Robert Mugabe, the President of Zimbabwe, on Saturday told his supporters that he is neither dying nor stepping down.
The 93-year-old told Zimbabweans that there is no one with his political stature who can immediately take over from him.
He has been in charge in the former British colony since independence in 1980 and his health is closely watched by citizens who fear the country might face chaos if Mugabe dies without selecting a successor.
“There is the issue that the president is going. I am not going,” Mugabe told supporters on the grounds of a local university, 100 km west of the capital Harare,” Mugabe said as he addressed the crowd.
“The president is dying. I am not dying. I will have an ailment here and there but bodywise, all my internal organs … very firm, very strong.”

(Dataset excerpts)
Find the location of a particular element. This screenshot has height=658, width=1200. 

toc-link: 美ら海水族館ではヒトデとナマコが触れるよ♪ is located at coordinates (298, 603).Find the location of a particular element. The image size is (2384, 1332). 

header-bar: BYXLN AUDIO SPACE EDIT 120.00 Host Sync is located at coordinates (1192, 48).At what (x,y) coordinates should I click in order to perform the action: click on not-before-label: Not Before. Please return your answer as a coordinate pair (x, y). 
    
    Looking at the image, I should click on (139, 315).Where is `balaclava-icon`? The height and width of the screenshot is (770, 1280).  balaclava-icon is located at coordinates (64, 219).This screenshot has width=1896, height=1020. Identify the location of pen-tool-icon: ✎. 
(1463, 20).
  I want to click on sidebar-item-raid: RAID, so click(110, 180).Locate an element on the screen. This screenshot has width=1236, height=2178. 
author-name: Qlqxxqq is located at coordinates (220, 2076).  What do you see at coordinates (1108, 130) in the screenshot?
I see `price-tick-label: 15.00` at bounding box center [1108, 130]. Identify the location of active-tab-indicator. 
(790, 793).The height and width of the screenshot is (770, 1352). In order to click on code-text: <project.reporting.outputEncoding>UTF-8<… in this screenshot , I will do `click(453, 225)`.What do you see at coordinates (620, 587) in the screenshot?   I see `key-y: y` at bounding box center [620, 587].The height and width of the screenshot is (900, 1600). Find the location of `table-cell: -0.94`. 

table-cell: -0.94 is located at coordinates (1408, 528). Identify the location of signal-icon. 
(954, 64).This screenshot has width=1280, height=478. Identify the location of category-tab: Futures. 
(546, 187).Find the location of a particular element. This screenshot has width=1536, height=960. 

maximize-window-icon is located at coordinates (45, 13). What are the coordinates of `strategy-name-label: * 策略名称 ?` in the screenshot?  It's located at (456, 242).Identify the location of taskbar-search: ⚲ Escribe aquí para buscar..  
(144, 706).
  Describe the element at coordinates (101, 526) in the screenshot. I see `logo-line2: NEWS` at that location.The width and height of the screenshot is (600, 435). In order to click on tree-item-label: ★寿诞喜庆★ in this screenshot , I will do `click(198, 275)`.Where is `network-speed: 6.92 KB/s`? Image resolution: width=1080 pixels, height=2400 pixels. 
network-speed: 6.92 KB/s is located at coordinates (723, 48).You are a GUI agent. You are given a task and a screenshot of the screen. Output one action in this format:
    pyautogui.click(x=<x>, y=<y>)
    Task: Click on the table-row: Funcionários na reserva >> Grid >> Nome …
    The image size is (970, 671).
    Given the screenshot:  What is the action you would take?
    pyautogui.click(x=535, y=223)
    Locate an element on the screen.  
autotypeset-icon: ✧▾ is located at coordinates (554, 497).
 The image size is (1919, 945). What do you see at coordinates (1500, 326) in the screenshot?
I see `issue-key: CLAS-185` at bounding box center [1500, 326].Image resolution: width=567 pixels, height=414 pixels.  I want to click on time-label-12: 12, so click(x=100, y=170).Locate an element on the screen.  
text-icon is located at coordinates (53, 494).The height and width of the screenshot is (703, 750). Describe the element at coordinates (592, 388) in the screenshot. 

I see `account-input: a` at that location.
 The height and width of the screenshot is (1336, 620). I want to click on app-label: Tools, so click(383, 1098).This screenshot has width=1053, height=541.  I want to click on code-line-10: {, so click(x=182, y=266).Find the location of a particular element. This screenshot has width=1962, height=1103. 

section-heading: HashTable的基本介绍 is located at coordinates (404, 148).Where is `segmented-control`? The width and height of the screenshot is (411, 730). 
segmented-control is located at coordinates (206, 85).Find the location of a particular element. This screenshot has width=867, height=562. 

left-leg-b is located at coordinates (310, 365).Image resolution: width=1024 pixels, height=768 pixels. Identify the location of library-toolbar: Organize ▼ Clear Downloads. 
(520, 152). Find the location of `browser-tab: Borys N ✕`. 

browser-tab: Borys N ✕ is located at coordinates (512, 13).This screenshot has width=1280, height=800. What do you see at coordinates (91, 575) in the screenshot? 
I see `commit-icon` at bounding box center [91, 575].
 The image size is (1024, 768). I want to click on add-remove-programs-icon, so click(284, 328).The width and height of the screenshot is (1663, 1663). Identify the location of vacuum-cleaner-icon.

▶ **TASK TO COMPLETE**
Please resume the news report on Robert Mugabe's health, picking up right after its last sentence.

▶ **ANSWER BOX**
The Zimbabwean leader told tens of thousands of supporters at a rally in the town of Chinhoyi – in his home province – that if he had an ailment he would “go to the doctors like anyone else”, but said his heart and liver were “very firm, very strong”.
Mugabe said although some party officials wanted to succeed him, he saw no one among his subordinates with his political clout to keep the party united and fend off a challenge from the main opposition Movement for Democratic Change.
“A new man will not have the same stature and the same acceptance as I have managed to secure for the party over the years,” said Mugabe.
He has traveled to Singapore three times this year for what officials say is routine medical treatment.